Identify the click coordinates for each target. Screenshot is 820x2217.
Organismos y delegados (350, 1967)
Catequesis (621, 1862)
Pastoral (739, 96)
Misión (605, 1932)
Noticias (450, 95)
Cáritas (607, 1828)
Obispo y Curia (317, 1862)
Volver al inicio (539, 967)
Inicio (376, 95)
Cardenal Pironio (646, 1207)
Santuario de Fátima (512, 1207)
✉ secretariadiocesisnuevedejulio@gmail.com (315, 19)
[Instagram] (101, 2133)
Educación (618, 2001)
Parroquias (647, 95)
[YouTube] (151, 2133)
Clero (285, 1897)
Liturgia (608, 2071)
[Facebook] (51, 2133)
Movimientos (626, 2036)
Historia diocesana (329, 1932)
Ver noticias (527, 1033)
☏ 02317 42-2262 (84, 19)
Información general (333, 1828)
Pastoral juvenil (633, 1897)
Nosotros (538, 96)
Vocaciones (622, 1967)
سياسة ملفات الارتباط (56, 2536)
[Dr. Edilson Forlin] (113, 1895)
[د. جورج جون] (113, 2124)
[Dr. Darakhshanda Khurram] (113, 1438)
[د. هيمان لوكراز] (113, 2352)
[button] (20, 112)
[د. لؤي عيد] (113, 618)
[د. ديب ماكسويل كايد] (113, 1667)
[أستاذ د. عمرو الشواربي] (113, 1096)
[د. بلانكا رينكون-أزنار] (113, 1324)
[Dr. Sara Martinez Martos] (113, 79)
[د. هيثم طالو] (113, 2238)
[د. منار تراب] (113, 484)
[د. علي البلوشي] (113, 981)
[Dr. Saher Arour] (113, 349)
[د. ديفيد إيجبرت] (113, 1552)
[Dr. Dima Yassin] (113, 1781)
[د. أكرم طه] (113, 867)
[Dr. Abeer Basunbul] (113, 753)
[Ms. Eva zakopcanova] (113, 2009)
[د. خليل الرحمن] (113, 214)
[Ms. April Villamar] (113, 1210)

=======

- [PROBLEM DETAILS]:
Please restate word for word the lines of the material above, beginning with the one that holds "Noticias (450, 95)" and ending with the last.

- [REPLY TO THE TASK]:
Noticias (450, 95)
Cáritas (607, 1828)
Obispo y Curia (317, 1862)
Volver al inicio (539, 967)
Inicio (376, 95)
Cardenal Pironio (646, 1207)
Santuario de Fátima (512, 1207)
✉ secretariadiocesisnuevedejulio@gmail.com (315, 19)
[Instagram] (101, 2133)
Educación (618, 2001)
Parroquias (647, 95)
[YouTube] (151, 2133)
Clero (285, 1897)
Liturgia (608, 2071)
[Facebook] (51, 2133)
Movimientos (626, 2036)
Historia diocesana (329, 1932)
Ver noticias (527, 1033)
☏ 02317 42-2262 (84, 19)
Información general (333, 1828)
Pastoral juvenil (633, 1897)
Nosotros (538, 96)
Vocaciones (622, 1967)
سياسة ملفات الارتباط (56, 2536)
[Dr. Edilson Forlin] (113, 1895)
[د. جورج جون] (113, 2124)
[Dr. Darakhshanda Khurram] (113, 1438)
[د. هيمان لوكراز] (113, 2352)
[button] (20, 112)
[د. لؤي عيد] (113, 618)
[د. ديب ماكسويل كايد] (113, 1667)
[أستاذ د. عمرو الشواربي] (113, 1096)
[د. بلانكا رينكون-أزنار] (113, 1324)
[Dr. Sara Martinez Martos] (113, 79)
[د. هيثم طالو] (113, 2238)
[د. منار تراب] (113, 484)
[د. علي البلوشي] (113, 981)
[Dr. Saher Arour] (113, 349)
[د. ديفيد إيجبرت] (113, 1552)
[Dr. Dima Yassin] (113, 1781)
[د. أكرم طه] (113, 867)
[Dr. Abeer Basunbul] (113, 753)
[Ms. Eva zakopcanova] (113, 2009)
[د. خليل الرحمن] (113, 214)
[Ms. April Villamar] (113, 1210)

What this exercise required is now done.